Run MLflow terminé. Modèle random_forest sauvegardé.


## API FASTAPI (Chargement via MLflow)
Voici comment charger le modèle depuis MLflow pour l'API.

In [5]:
# NOTE: Ceci est un code exemple pour l'API, à mettre dans un fichier api.py
# Pour charger le modèle MLflow :
# logged_model = 'runs:/<RUN_ID>/model'
# loaded_model = mlflow.pyfunc.load_model(logged_model)


from fastapi import FastAPI
from pydantic import BaseModel
import joblib

app = FastAPI()

class PatientFeatures(BaseModel):
    Pregnancies: float
    Glucose: float
    BloodPressure: float
    SkinThickness: float
    Insulin: float
    BMI: float
    DiabetesPedigreeFunction: float
    Age: float

# Sauvegarde du modèle
joblib.dump(best_model, "diabetes_risk_model.joblib")

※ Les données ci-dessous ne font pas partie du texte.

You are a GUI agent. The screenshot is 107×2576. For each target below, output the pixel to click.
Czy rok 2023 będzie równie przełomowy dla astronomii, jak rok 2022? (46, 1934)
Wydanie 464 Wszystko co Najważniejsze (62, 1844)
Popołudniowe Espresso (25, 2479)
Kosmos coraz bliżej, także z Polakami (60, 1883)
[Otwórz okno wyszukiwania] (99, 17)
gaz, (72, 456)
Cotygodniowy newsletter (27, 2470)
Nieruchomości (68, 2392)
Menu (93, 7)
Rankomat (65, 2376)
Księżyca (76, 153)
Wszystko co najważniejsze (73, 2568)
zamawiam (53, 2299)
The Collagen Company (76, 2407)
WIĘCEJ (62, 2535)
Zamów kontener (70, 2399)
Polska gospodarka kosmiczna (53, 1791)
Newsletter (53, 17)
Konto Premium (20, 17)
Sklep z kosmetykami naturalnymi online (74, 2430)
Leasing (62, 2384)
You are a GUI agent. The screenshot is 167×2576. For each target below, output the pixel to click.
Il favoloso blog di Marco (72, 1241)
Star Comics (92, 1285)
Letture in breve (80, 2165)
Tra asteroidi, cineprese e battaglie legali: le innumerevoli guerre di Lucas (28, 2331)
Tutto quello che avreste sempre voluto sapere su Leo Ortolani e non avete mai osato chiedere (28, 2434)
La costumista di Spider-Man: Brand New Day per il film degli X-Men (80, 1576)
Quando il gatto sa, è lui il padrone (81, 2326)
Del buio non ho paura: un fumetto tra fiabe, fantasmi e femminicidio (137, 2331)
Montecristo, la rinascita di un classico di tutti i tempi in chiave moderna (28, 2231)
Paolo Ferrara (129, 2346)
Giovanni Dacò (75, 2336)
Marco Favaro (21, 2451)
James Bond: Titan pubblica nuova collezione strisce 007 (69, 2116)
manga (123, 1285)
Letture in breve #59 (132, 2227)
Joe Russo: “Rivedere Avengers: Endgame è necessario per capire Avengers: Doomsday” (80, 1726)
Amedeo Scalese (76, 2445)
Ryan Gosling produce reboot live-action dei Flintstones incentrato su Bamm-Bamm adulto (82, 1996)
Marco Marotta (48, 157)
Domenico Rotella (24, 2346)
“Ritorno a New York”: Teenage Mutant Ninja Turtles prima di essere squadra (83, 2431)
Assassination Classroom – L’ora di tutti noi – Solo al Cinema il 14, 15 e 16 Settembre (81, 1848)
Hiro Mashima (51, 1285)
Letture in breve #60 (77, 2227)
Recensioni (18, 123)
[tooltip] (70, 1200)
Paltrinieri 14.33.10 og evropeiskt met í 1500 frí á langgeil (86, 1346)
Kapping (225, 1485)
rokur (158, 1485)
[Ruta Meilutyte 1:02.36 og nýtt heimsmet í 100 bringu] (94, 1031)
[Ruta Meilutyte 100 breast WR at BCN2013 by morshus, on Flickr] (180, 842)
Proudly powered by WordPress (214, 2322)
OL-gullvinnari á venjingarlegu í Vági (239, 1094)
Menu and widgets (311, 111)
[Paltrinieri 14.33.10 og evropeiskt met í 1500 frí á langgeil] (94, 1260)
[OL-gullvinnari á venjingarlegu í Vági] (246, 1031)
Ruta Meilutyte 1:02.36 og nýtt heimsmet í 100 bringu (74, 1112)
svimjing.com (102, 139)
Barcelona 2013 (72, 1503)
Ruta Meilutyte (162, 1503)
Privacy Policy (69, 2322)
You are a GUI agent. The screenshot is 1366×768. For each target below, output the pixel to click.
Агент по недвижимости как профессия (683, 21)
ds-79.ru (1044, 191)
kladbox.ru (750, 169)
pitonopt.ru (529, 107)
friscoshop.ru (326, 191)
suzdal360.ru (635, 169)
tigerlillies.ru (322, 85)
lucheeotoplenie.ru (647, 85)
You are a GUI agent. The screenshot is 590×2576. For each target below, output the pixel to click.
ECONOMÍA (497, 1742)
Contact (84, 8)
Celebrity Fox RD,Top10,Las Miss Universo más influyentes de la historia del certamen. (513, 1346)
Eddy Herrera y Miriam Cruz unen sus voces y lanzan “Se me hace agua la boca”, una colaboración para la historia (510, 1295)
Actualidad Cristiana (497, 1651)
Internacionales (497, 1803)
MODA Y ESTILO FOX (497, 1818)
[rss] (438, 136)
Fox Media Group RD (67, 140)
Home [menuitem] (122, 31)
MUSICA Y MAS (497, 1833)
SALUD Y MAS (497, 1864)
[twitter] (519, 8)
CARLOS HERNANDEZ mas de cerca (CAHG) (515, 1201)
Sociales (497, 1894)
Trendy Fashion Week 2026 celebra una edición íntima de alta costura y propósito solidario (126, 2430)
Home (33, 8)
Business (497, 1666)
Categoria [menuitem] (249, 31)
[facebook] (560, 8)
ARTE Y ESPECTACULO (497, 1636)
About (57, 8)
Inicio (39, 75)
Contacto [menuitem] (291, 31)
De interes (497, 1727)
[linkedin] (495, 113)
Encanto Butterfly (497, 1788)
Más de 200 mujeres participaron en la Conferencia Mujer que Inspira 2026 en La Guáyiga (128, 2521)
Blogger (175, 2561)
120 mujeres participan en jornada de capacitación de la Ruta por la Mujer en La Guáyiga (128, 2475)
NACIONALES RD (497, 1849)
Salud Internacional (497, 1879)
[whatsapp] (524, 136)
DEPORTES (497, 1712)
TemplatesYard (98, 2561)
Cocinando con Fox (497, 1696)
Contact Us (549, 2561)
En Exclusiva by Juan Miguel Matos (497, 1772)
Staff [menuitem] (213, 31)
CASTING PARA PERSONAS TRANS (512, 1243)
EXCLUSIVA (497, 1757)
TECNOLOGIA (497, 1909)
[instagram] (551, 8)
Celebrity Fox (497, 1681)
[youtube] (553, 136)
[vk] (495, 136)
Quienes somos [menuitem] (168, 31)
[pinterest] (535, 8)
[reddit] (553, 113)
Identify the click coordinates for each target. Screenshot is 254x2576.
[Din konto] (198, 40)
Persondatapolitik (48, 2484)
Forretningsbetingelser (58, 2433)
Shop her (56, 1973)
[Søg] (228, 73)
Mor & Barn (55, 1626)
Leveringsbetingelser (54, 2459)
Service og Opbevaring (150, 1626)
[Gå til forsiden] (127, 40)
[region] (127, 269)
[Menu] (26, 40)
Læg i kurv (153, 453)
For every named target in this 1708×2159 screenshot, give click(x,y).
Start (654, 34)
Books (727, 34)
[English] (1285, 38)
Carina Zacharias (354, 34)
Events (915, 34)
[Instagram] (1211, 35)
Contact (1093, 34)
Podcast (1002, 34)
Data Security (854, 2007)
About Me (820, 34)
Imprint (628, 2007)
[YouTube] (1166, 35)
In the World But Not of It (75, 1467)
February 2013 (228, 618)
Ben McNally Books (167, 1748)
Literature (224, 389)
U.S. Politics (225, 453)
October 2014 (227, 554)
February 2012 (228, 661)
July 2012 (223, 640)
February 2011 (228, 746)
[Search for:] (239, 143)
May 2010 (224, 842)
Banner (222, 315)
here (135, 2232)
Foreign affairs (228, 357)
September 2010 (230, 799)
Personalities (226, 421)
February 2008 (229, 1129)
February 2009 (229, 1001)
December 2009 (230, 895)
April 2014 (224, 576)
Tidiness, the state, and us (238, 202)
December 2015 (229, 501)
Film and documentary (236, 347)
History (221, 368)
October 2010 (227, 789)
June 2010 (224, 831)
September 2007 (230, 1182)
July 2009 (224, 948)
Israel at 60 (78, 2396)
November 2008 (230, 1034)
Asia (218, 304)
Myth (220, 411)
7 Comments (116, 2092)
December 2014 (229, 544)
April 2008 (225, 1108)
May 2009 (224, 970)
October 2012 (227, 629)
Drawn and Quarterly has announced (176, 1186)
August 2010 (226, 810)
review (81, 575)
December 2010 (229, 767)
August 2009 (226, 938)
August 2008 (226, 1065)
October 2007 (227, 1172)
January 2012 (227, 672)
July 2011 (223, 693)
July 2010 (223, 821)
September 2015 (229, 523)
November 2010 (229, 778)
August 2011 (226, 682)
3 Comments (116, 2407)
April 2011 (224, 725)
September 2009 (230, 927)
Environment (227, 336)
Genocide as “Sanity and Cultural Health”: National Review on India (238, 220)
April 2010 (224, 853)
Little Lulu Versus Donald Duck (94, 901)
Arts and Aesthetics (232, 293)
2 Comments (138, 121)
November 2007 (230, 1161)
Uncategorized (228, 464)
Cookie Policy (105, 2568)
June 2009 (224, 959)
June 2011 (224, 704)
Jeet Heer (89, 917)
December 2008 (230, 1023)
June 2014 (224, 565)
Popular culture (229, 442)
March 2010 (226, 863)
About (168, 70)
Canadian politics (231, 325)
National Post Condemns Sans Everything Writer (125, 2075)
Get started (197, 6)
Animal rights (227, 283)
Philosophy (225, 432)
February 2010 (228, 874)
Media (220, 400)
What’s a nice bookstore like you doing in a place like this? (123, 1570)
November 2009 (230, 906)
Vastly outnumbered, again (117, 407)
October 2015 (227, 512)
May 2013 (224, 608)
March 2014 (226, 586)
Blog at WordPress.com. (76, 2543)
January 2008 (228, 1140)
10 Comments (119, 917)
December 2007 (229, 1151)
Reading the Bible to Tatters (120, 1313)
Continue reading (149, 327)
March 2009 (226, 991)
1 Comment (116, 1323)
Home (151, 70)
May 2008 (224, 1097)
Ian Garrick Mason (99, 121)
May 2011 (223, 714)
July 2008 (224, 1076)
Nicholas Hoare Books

model = joblib.load("diabetes_risk_model.joblib")

@app.post("/predict")
def predict_risk(features: PatientFeatures):
    data = [[
        features.Pregnancies,
        features.Glucose,
        features.BloodPressure,
        features.SkinThickness,
        features.Insulin,
        features.BMI,
        features.DiabetesPedigreeFunction,
        features.Age
    ]]
    proba = model.predict_proba(data)[0, 1]
    return {
        "probability": float(proba),
        "score": risk_score(proba),
        "risk_level": risk_level(proba)
    }


print("Le notebook est terminé. Vérifiez l'interface MLflow avec la commande 'mlflow ui' dans le terminal.")

Le notebook est terminé. Vérifiez l'interface MLflow avec la commande 'mlflow ui' dans le terminal.